Collected data
-- Opening Marker --

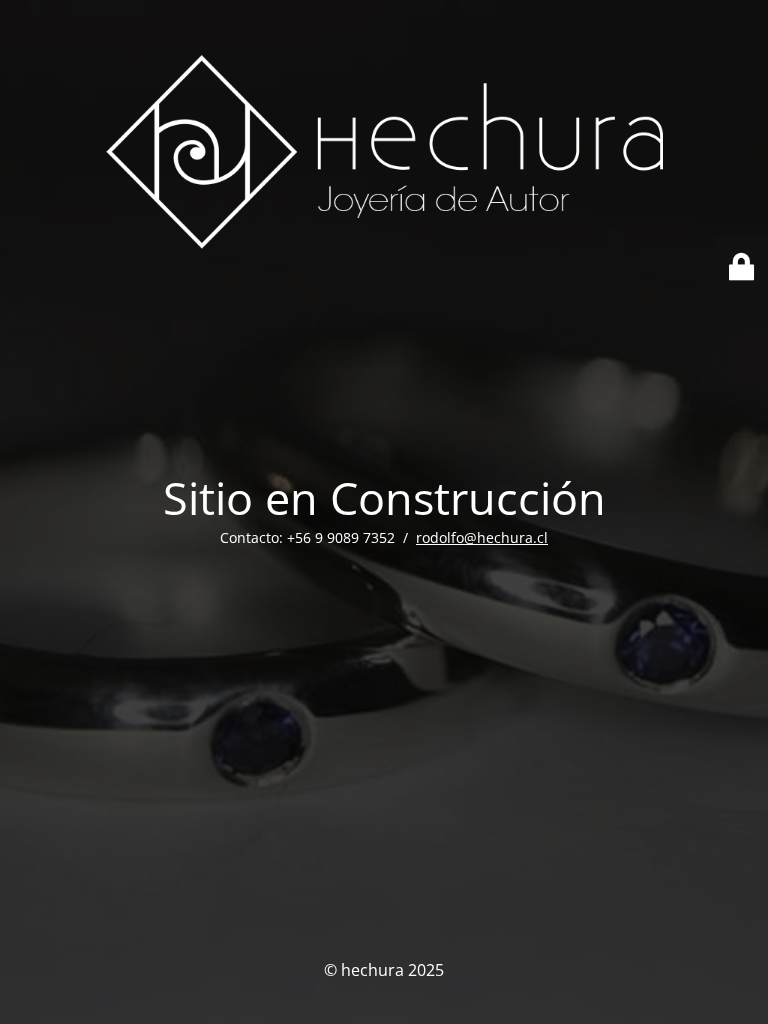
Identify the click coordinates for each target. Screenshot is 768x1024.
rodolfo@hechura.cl (482, 537)
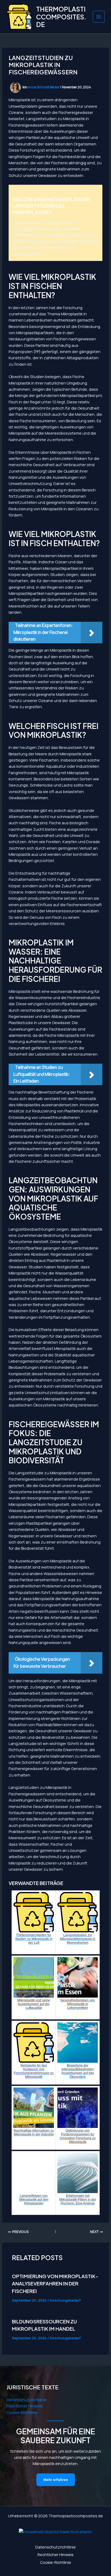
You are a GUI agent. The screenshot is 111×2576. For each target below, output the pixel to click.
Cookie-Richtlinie (22, 2412)
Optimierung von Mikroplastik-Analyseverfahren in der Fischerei (55, 2283)
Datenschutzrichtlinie (26, 2399)
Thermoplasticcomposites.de (61, 16)
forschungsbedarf (65, 2300)
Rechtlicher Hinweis (24, 2406)
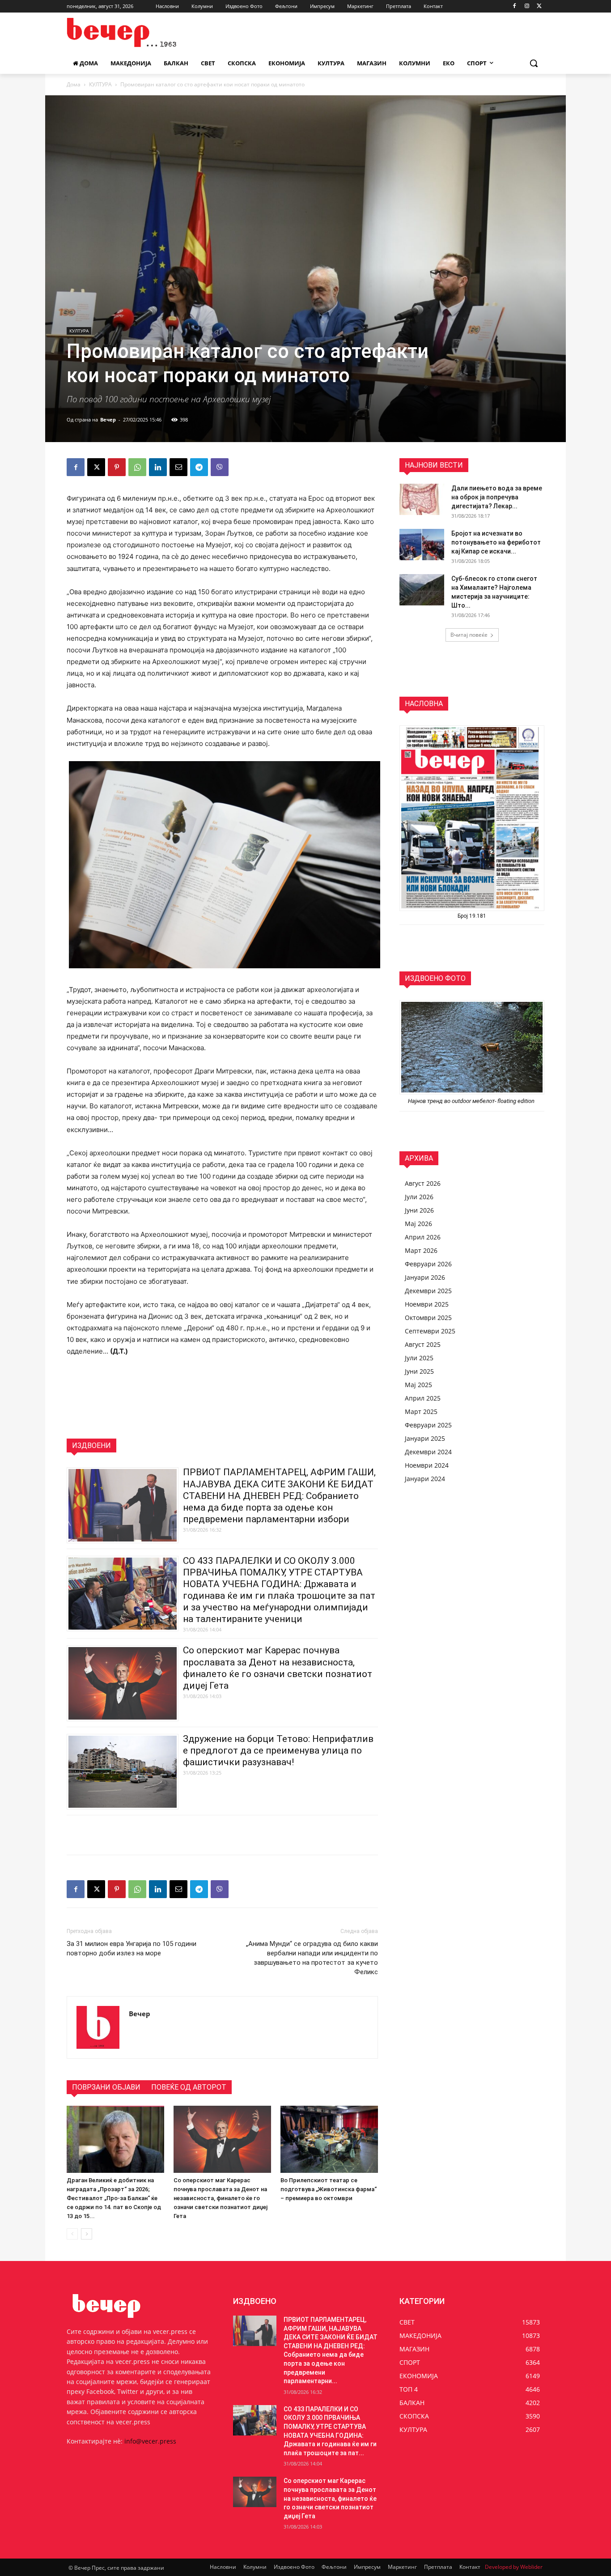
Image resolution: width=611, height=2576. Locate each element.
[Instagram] (527, 6)
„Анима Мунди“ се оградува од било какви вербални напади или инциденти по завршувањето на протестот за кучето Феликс (312, 1958)
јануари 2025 (425, 1438)
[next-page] (86, 2234)
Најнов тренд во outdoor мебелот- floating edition (472, 1101)
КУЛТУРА (100, 84)
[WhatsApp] (137, 467)
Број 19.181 (472, 916)
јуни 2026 (419, 1210)
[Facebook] (514, 6)
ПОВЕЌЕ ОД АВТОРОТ (188, 2087)
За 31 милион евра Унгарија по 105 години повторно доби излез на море (131, 1948)
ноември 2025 (427, 1304)
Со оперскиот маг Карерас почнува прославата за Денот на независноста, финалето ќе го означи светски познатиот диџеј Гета (220, 2198)
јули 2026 (419, 1196)
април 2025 (423, 1398)
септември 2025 (430, 1331)
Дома (74, 84)
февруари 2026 (428, 1264)
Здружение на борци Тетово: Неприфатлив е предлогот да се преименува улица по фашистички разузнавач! (278, 1750)
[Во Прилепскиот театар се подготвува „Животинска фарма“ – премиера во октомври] (329, 2139)
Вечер (108, 419)
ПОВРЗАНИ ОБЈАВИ (106, 2087)
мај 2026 (418, 1223)
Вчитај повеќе (469, 635)
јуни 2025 (419, 1371)
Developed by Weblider (514, 2567)
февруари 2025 (428, 1425)
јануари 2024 (425, 1478)
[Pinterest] (117, 467)
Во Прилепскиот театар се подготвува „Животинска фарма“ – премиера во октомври (328, 2189)
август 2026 (423, 1183)
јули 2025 (419, 1358)
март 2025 (421, 1411)
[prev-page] (72, 2234)
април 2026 (423, 1237)
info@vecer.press (150, 2441)
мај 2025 (418, 1384)
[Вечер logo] (138, 32)
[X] (539, 6)
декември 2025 (428, 1290)
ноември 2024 (427, 1465)
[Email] (178, 467)
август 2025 (423, 1344)
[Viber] (220, 467)
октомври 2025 (428, 1317)
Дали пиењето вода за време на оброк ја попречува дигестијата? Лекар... (496, 497)
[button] (533, 63)
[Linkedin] (158, 467)
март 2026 (421, 1250)
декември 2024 (428, 1452)
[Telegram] (199, 467)
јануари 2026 (425, 1277)
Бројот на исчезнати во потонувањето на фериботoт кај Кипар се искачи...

-- Closing Marker --

When you copy the records above, keep every word exact and leave out the pictures they contain.

Identify the click coordinates for each target. Screenshot is 768x1024.
rodolfo@hechura.cl (482, 537)
You are a GUI agent. The screenshot is 111×2576. For each target below, output the pixel to click.
Cookie-Richtlinie (22, 2412)
Optimierung von Mikroplastik-Analyseverfahren in der Fischerei (55, 2283)
Datenschutzrichtlinie (26, 2399)
Thermoplasticcomposites.de (61, 16)
forschungsbedarf (65, 2300)
Rechtlicher Hinweis (24, 2406)
Image resolution: width=611, height=2576. Locate each element.
[Instagram] (527, 6)
„Анима Мунди“ се оградува од било какви вербални напади или инциденти по завршувањето на протестот за кучето Феликс (312, 1958)
јануари 2025 (425, 1438)
[next-page] (86, 2234)
Најнов тренд во outdoor мебелот- floating edition (472, 1101)
КУЛТУРА (100, 84)
[WhatsApp] (137, 467)
Број 19.181 (472, 916)
јуни 2026 (419, 1210)
[Facebook] (514, 6)
ПОВЕЌЕ ОД АВТОРОТ (188, 2087)
За 31 милион евра Унгарија по 105 години повторно доби излез на море (131, 1948)
ноември 2025 (427, 1304)
Со оперскиот маг Карерас почнува прославата за Денот на независноста, финалето ќе го означи светски познатиот диџеј Гета (220, 2198)
јули 2026 (419, 1196)
април 2025 (423, 1398)
септември 2025 (430, 1331)
Дома (74, 84)
февруари 2026 (428, 1264)
Здружение на борци Тетово: Неприфатлив е предлогот да се преименува улица по фашистички разузнавач! (278, 1750)
[Во Прилепскиот театар се подготвува „Животинска фарма“ – премиера во октомври] (329, 2139)
Вечер (108, 419)
ПОВРЗАНИ ОБЈАВИ (106, 2087)
мај 2026 (418, 1223)
Вчитај повеќе (469, 635)
јуни 2025 (419, 1371)
Developed by Weblider (514, 2567)
февруари 2025 (428, 1425)
јануари 2024 (425, 1478)
[Pinterest] (117, 467)
Во Прилепскиот театар се подготвува „Животинска фарма“ – премиера во октомври (328, 2189)
август 2026 (423, 1183)
јули 2025 (419, 1358)
март 2025 (421, 1411)
[prev-page] (72, 2234)
април 2026 (423, 1237)
info@vecer.press (150, 2441)
мај 2025 (418, 1384)
[Вечер logo] (138, 32)
[X] (539, 6)
декември 2025 (428, 1290)
ноември 2024 (427, 1465)
[Email] (178, 467)
август 2025 (423, 1344)
[Viber] (220, 467)
октомври 2025 (428, 1317)
Дали пиењето вода за време на оброк ја попречува дигестијата? Лекар... (496, 497)
[button] (533, 63)
[Linkedin] (158, 467)
март 2026 (421, 1250)
декември 2024 (428, 1452)
[Telegram] (199, 467)
јануари 2026 (425, 1277)
Бројот на исчезнати во потонувањето на фериботoт кај Кипар се искачи...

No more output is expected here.